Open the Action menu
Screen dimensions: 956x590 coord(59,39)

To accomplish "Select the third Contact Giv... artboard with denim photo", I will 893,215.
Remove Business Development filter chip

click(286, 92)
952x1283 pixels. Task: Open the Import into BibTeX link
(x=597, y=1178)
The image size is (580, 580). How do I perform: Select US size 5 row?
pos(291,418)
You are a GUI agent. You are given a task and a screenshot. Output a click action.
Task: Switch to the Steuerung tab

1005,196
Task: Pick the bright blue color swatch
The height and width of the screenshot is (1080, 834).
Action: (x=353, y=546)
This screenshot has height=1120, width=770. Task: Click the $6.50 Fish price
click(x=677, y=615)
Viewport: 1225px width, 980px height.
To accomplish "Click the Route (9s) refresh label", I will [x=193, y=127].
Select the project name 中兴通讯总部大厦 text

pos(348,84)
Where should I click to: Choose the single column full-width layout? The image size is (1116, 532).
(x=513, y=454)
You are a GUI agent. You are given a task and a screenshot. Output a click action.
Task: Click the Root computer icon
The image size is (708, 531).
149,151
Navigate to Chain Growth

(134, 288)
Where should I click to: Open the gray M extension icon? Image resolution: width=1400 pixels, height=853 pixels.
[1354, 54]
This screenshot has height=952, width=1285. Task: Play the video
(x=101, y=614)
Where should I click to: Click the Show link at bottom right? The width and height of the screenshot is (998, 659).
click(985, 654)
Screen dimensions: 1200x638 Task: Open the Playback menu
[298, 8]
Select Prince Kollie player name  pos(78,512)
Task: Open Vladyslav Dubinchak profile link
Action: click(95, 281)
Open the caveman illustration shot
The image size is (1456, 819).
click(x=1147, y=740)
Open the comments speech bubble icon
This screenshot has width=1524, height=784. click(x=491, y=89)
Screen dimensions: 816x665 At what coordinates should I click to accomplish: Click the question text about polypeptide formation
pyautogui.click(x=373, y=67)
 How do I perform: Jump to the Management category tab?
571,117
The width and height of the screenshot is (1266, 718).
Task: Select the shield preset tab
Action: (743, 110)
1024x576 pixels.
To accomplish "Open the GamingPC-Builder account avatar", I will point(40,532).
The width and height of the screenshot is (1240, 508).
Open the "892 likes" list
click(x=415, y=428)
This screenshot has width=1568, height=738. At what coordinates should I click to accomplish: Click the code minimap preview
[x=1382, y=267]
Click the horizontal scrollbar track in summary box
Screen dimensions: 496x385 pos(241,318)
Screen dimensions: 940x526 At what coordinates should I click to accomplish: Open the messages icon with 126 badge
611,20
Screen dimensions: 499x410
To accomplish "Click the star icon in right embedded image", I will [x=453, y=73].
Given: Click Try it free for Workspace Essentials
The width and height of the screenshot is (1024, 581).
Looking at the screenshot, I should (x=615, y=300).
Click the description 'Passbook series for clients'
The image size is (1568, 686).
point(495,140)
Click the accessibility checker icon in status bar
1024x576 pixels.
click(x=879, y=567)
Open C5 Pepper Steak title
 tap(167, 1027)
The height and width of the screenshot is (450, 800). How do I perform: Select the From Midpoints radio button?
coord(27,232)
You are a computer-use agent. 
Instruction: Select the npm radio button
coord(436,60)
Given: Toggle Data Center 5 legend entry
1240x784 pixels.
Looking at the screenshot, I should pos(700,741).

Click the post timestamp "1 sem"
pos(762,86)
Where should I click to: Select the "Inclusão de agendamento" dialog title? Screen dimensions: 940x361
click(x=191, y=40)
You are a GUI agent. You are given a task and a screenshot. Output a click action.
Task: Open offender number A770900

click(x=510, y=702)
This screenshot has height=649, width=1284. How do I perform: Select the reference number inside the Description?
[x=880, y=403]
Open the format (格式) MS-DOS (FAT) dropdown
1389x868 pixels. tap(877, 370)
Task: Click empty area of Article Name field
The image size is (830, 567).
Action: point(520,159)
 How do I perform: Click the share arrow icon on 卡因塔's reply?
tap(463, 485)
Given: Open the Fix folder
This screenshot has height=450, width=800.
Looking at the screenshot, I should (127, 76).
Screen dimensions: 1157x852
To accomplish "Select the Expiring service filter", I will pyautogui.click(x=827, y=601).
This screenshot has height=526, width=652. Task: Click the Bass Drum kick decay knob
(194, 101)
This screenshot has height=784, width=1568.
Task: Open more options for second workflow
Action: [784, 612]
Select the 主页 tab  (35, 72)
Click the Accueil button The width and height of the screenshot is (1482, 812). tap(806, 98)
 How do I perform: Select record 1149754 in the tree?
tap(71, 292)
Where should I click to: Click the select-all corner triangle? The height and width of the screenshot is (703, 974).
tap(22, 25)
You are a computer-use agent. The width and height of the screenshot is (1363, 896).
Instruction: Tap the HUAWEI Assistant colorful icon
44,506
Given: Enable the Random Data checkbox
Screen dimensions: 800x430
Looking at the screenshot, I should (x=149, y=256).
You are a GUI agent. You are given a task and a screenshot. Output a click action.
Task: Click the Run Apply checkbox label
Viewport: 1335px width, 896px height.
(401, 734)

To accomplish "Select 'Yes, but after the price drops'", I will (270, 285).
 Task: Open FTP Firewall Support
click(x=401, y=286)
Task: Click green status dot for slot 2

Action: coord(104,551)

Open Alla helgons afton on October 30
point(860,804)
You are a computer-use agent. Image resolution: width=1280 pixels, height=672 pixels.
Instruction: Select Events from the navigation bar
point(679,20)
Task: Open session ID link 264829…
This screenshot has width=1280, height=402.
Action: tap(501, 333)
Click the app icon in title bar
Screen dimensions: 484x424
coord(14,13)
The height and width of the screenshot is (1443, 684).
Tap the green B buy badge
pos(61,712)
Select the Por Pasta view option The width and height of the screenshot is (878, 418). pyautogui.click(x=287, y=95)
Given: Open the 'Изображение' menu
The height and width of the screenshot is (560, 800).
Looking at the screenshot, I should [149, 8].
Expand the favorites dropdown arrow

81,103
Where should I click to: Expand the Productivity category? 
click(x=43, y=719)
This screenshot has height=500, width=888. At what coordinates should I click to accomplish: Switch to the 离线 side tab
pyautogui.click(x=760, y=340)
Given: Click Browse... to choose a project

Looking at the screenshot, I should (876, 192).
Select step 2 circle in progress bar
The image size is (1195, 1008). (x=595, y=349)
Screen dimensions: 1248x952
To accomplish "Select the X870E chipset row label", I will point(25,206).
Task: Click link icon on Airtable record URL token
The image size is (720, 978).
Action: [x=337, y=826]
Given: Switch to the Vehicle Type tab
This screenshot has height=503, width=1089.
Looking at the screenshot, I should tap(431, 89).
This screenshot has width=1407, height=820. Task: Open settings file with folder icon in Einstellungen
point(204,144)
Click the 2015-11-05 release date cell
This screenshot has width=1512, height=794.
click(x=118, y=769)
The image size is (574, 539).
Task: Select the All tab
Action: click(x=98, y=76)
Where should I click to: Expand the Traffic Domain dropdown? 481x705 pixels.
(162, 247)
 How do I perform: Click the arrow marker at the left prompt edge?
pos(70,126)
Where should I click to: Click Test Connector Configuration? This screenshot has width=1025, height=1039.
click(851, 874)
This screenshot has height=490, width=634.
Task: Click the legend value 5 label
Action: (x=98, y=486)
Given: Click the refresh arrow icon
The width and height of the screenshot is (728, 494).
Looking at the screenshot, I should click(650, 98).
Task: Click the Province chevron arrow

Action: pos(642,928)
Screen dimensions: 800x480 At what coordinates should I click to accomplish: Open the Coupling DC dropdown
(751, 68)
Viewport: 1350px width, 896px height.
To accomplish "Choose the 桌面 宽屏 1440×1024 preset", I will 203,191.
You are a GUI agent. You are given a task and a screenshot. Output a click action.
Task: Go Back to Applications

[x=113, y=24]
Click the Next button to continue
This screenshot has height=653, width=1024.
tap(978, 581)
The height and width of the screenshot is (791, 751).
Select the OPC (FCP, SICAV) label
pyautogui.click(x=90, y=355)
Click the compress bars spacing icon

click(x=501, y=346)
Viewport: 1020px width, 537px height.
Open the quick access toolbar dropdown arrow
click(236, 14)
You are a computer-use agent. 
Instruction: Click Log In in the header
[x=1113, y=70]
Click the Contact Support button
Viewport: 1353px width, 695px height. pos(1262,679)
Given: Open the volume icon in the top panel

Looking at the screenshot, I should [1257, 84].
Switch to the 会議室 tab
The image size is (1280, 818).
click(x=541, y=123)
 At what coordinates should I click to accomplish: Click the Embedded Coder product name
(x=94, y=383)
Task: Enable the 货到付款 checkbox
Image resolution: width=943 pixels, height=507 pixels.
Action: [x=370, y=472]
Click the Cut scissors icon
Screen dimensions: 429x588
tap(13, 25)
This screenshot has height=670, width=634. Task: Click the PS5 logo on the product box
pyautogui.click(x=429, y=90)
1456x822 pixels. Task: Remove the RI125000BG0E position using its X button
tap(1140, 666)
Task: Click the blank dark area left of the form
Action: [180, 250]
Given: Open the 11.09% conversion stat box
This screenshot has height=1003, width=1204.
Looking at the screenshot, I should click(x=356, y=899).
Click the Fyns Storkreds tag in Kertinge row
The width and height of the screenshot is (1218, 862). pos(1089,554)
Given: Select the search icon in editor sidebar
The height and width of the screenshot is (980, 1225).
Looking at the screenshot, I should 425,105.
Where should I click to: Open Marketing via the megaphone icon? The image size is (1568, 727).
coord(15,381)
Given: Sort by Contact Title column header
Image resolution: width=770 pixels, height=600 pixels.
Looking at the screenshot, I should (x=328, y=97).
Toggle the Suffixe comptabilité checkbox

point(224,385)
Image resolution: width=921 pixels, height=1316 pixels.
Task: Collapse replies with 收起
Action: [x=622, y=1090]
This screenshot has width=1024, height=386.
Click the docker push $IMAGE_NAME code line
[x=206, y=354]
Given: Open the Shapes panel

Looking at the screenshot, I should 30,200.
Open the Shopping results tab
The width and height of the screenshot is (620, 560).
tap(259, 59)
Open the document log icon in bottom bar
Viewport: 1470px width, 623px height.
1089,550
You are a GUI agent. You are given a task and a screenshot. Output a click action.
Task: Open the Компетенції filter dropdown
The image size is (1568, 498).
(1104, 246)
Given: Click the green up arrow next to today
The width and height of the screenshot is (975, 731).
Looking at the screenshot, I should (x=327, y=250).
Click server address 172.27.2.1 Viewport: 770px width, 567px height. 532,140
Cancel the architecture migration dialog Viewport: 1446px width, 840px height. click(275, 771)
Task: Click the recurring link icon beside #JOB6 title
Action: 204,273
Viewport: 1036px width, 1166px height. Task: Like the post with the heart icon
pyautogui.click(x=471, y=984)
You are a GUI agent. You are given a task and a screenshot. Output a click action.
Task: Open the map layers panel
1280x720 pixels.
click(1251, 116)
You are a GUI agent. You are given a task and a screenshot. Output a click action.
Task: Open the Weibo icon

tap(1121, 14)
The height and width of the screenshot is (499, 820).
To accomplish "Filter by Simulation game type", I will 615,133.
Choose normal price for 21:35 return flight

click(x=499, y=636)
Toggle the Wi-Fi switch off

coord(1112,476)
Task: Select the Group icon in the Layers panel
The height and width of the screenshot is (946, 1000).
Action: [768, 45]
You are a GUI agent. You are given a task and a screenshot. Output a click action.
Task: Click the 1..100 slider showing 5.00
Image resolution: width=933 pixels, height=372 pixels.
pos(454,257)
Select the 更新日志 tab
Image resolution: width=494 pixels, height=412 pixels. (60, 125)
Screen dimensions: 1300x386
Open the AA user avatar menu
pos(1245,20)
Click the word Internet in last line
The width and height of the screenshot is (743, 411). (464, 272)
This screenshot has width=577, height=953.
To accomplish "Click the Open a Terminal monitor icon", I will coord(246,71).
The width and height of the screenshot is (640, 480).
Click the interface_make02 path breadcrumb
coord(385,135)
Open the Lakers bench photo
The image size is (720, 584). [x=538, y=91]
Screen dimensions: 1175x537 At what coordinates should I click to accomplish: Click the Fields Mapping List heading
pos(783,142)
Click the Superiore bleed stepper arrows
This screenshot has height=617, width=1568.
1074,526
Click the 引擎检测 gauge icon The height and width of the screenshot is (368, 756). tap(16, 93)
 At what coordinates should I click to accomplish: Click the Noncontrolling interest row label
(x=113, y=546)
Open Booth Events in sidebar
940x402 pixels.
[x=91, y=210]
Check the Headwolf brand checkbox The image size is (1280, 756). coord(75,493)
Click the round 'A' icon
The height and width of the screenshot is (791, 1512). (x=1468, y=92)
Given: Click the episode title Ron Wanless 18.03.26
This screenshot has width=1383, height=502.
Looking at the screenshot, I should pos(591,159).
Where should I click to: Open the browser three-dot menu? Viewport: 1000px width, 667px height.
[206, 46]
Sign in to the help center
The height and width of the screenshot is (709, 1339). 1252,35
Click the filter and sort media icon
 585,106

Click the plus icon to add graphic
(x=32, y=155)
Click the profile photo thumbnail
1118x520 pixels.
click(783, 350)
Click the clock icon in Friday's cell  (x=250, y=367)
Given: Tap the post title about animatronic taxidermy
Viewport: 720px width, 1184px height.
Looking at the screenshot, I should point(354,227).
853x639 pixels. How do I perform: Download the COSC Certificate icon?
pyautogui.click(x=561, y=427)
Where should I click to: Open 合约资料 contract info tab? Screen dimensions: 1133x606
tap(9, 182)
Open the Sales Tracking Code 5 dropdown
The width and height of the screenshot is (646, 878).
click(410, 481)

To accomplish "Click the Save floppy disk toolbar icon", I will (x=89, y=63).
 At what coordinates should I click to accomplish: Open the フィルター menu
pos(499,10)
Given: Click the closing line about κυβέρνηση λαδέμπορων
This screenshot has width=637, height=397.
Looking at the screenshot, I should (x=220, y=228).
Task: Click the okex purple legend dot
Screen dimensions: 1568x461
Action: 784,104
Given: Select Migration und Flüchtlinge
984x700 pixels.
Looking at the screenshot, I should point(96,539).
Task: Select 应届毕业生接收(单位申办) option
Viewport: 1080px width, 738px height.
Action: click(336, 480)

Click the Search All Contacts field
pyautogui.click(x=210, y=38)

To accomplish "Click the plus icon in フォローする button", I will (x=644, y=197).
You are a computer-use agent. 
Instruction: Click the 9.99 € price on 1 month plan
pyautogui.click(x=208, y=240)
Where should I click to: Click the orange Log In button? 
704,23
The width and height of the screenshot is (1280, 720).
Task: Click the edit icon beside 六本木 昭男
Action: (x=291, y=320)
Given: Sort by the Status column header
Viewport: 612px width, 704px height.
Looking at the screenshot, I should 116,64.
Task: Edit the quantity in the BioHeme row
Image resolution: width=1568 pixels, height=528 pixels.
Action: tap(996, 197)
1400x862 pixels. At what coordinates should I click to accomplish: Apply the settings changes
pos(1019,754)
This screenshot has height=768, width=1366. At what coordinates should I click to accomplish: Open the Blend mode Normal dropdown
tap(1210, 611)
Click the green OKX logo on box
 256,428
# # # # # # #
### EXERCISE:
Read the listing line by line, and copy each line in which the word "Data" is found.

### RESPONSE AREA:
Given: Toggle Data Center 5 legend entry
Given: Enable the Random Data checkbox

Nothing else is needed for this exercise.